Hello BP, I have a question about LLC partnerships and tax ramifications. I want to create an LLC to hold title to a house we have under contract. We intend to flip the house. My husband and I both have w2 jobs and so, we should avoid being taxed for self employment on any gains. But we are partnering with my brother and wife on the project. My brother doesn't work but his wife does. I understand that if you set up an LLC and one partner is considered a dealer "self employed", then the entire LLC has to be taxed as self employed. Is this correct? Will this be avoided if both my brother and his wife are included in the llc since she has a w2 job?

The llc doesn’t change any taxes. Having a W2 job does Not eliminate self employment taxes being due, unless you guys are already over the income/contribution cap. A couple hundred bucks with a cpa will be worthwhile.

Thanks, talking to my CAP tomorrow...

@Dolores Gonzalez
Creating a partnership will require you and your fellow members to prepare a partnership return(form 1065).

The partnership will provide each member with a "Form K-1" that will then reported on each member's respective individual tax return.

If the intent of the partnership is to "Flip" the property. Each active partner will be allocated income(based on partnership agreement) and the income will also be subject to self employment tax.

Self-employment tax is 15.3(1/2 paid by the employer, 1/2 paid by the employee where 6.2% is for social security and 1.45 is for medicare).

in 2017; the social security wage base was $127,200. If you were employed and paid W-2 wages in excess of $127,200; you may be able to avoid paying the employees portion of social security.

There is an opportunity to save on self-employment taxes with the set up of an entity taxed as an S-corp.

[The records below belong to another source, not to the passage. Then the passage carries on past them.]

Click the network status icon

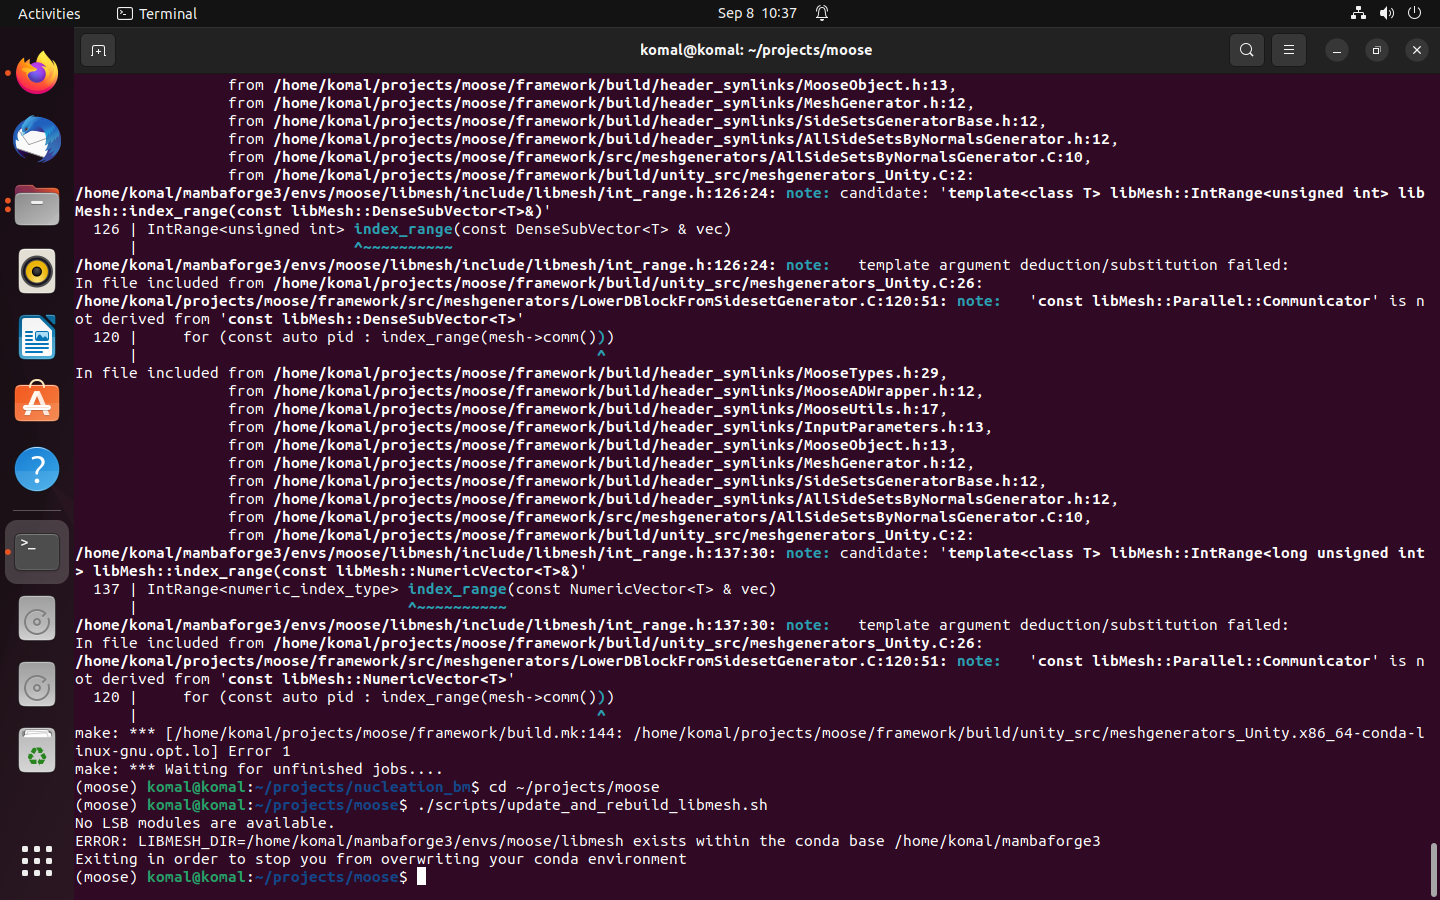[1357, 13]

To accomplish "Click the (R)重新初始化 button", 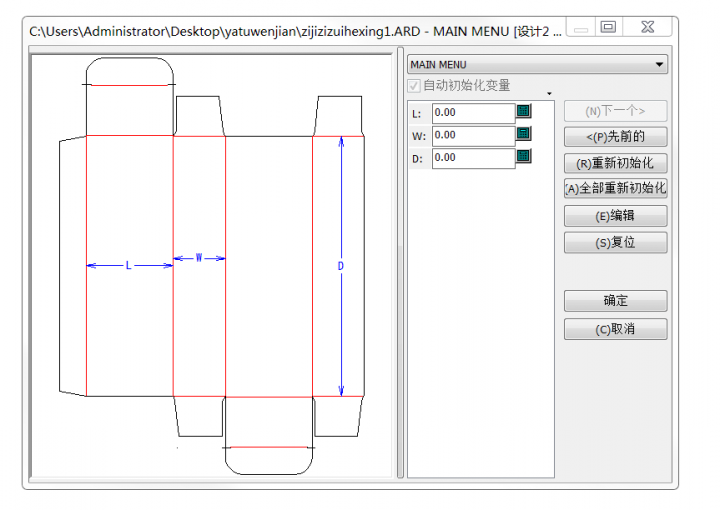I will 615,163.
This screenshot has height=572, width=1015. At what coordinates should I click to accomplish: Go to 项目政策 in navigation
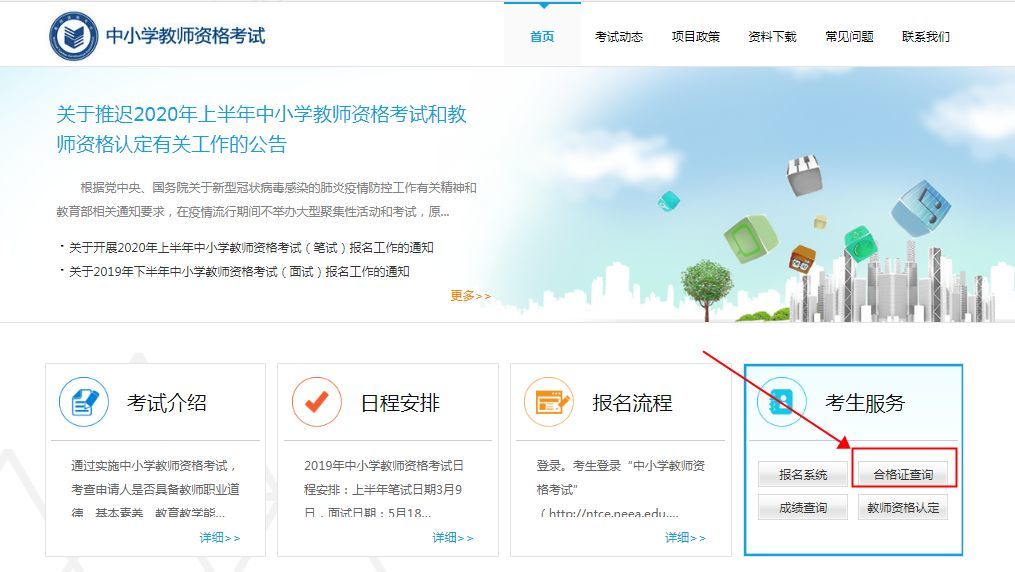pos(696,37)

depending on the partnership agreement any limited partners or non llc member managers may not have se tax.  The managers or non limited partners are going to have as tax.  It will be taxed at ordinary rates for everyone.  Flipping is generally an ordinary income activity.  

@Dolores Gonzalez

Each partner's exposure to SE tax is determined separately. It depends on degree of participation. Partners that are "running" the business have to pay SE tax. Partners that are passive usually don't have to. W2s have nothing to do with it; they only affect how much of the SE tax is due - for those partners who are subject to it.